Michigan will spend $87 million to replace thousands of aging water pipes in Flint to settle a federal lawsuit over lead-contaminated drinking water, promising to bring an end to a water crisis that made the city a national symbol of crumbling infrastructure.
A federal judge on Tuesday approved the deal, in which the state agreed to replace 18,000 lead or galvanized-steel water lines over the next three years using state and federal funds. Officials will keep an additional $10 million available in reserves to spend if needed.
“We knew all along that the only way we were going to be safe again was if the pipes were ripped out of the ground,” said Melissa Mays, a Flint resident who was a plaintiff in the lawsuit. “So this, today, was a huge win.”
Michigan Gov. Rick Snyder said in a statement that the settlement “continues the state’s commitment to providing the resources necessary for the residents of Flint to recover from the crisis.”
He added, “The state will continue striving to work on many priorities to ensure the city of Flint has a positive future, including economic development, job placement and riverfront revitalization.”
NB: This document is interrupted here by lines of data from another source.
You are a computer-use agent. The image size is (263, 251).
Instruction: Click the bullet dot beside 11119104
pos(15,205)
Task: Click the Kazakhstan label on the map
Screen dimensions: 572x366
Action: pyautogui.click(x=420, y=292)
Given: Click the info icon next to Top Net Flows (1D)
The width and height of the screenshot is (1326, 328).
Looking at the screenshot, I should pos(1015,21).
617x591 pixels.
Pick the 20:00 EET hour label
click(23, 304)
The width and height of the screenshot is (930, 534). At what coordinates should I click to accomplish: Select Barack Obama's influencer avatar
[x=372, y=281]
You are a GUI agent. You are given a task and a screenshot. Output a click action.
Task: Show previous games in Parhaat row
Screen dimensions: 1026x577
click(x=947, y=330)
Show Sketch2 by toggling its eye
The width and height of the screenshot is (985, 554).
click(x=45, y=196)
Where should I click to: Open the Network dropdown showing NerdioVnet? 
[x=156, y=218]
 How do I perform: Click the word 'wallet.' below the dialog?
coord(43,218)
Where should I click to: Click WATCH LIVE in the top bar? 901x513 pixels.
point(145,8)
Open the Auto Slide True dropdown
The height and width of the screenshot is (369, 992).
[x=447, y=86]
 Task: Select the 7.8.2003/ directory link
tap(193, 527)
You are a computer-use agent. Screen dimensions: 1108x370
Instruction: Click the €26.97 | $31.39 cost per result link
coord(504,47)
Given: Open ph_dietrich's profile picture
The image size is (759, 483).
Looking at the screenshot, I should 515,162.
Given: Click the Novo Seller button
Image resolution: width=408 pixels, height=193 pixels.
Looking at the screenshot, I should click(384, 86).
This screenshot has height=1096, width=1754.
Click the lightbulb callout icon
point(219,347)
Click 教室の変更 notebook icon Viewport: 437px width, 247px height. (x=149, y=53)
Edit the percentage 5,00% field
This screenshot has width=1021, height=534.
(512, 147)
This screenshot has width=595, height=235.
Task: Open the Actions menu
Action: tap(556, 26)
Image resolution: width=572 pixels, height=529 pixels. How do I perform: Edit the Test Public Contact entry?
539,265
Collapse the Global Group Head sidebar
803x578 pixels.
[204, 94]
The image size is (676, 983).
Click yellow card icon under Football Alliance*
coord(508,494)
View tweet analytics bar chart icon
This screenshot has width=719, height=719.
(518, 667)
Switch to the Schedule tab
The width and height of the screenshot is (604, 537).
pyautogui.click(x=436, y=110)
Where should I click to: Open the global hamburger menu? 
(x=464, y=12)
The saga stretches back to April 2014, when in an effort to save money, the struggling Rust Belt city stopped piping expensive drinking water from Detroit and instead drew water from the Flint River until a new pipeline could funnel less expensive water from Lake Huron.
State financial and environmental officials signed off on the proposal, which the state treasurer said would bring “desperately needed” savings.
When they made the switch, Mays said, city and state officials assured residents they’d be safe. But four months later, bizarre things started happening.
Her hair started falling out. Rashes broke out on the skin of her three sons. Her youngest got pneumonia. Her whole family was having trouble breathing.